Work to be completed: Scan the entries below for the word "ffmpeg". Copy each line that has it.

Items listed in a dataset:
::::

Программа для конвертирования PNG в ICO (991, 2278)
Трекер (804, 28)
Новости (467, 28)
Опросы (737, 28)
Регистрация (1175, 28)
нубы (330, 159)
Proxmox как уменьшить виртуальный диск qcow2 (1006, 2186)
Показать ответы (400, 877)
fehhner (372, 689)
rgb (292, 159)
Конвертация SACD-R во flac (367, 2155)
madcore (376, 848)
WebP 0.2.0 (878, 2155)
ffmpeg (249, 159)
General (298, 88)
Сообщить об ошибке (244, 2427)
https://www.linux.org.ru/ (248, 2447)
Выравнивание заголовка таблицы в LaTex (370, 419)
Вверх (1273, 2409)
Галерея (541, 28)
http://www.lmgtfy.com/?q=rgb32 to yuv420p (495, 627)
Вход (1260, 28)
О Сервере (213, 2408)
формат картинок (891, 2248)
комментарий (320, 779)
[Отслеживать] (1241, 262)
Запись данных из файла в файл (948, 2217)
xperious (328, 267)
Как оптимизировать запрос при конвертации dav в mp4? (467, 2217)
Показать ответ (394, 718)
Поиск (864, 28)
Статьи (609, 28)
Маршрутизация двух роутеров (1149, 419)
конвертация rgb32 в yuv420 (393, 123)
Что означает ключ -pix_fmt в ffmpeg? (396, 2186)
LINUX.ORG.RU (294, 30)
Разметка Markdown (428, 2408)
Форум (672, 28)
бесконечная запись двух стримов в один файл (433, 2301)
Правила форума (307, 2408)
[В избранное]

::::

Exercise solution:
ffmpeg (249, 159)
Что означает ключ -pix_fmt в ffmpeg? (396, 2186)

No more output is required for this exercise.